Créditos: Fotos: Ricardo Maluf e Henrique Mendel/Destino Incomum

Visitar Chernobyl é entrar em uma cápsula do tempo e ser transportado para o passado

Há exatos 30 anos acontecia o maior acidente nuclear da história, em Chernobyl, na antiga União Soviética. Diferente do vazamento de Fukushima, que teve causas naturais, este acidente foi causado por falha humana e poderia ter sido evitado.

Na madrugada do dia 26 de abril de 1986, quando o relógio marcava 1h23, ocorreu a explosão no reator nº 4, mudando a vida de milhares de pessoas. Naquela noite estavam programados testes nos reatores da usina. Testes estes, cujo objetivo era garantir a segurança e o resfriamento dos núcleos dos reatores em caso de emergência, ou ataque americano. Para que pudessem ser executados diversas medidas de segurança tiveram que ser manualmente desligadas. Medidas estas que existiam justamente para evitar este tipo de acidente.

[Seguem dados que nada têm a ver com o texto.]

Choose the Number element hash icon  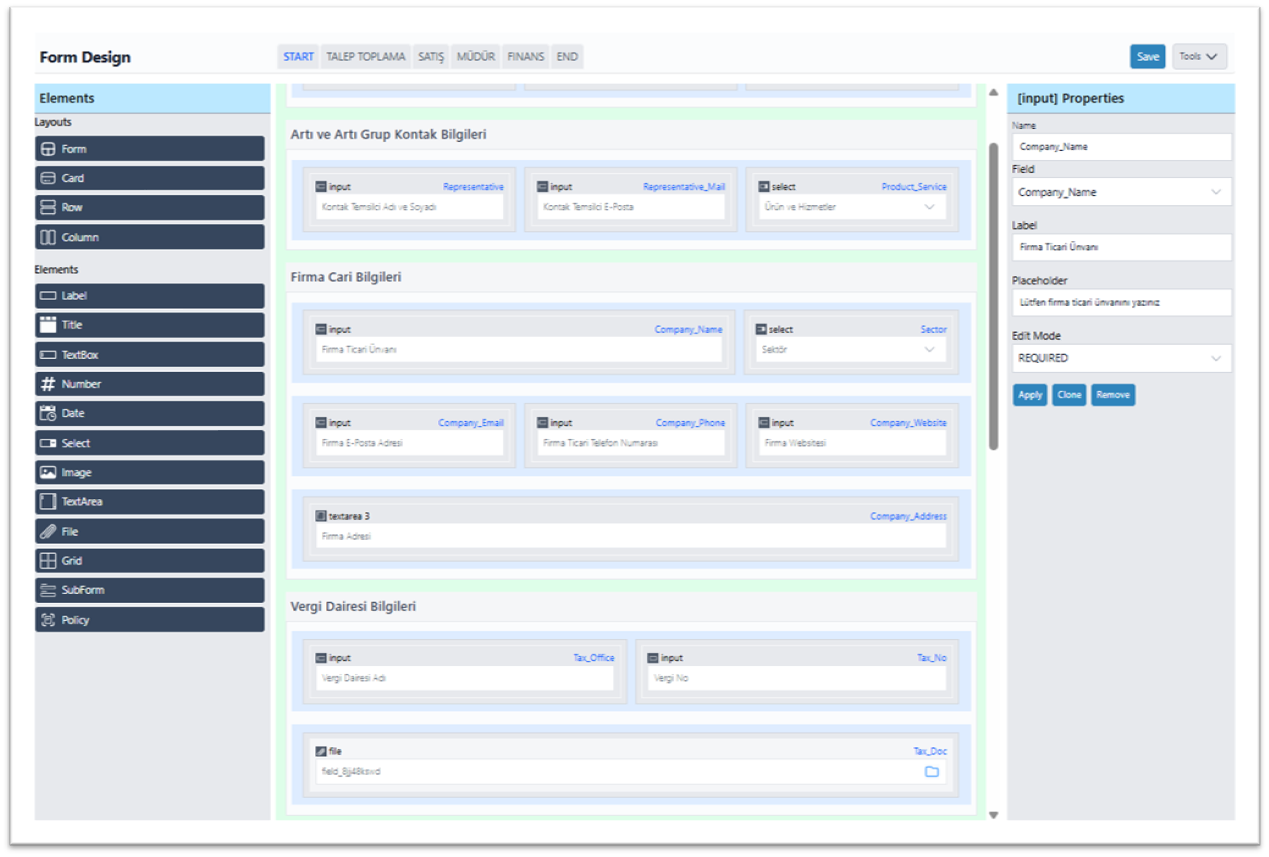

Até hoje não há um consenso se foi por erro dos engenheiros que estavam realizando os testes, se o problema foi uma falha estrutural no projeto do reator ou se uma combinação de ambos, mas por volta de 1h15 os testes começaram a sair do controle dos engenheiros, criando uma reação em cadeia impossível de reverter. O resultado direto da explosão, minutos depois, foi de 31 mortos --números oficiais-- e dezenas de milhares ao longo dos anos, vítimas de câncer decorrente da radiação a que foram expostos no combate às chamas. O fogo ardeu por semanas, alimentado pelo grafite do núcleo do reator, criando uma nuvem de material radioativo de quase 2 quilômetros de altura e que, levado pelos fortes ventos na época, chegou à Europa em poucos dias.

Passados 30 anos do acidente o que se vê nas ruas das cidades que compõe a chamada "zona de exclusão" (uma área de 2.600 km² ao redor da usina) é a natureza lentamente retomando seu espaço. Visitar esta região é entrar em uma cápsula do tempo gigantesca e ser transportado para o passado.

Atualmente pouco resta da cidade de Chernobyl, distante cerca de 20 km da usina e apenas 15 km da fronteira com a Bielorússia. É um vilarejo fundado há mais de 800 anos e que deu nome à região e à usina, cujo nome oficial é Vladmir Lenin. Muitas casas da época do acidente eram de madeira, e por isso foram demolidas e enterradas para combater a radiação, facilmente absorvida por este tipo de material. Já os poucos prédios de alvenaria remanescentes são utilizados pelo governo e pelos trabalhadores que constroem o novo sarcófago.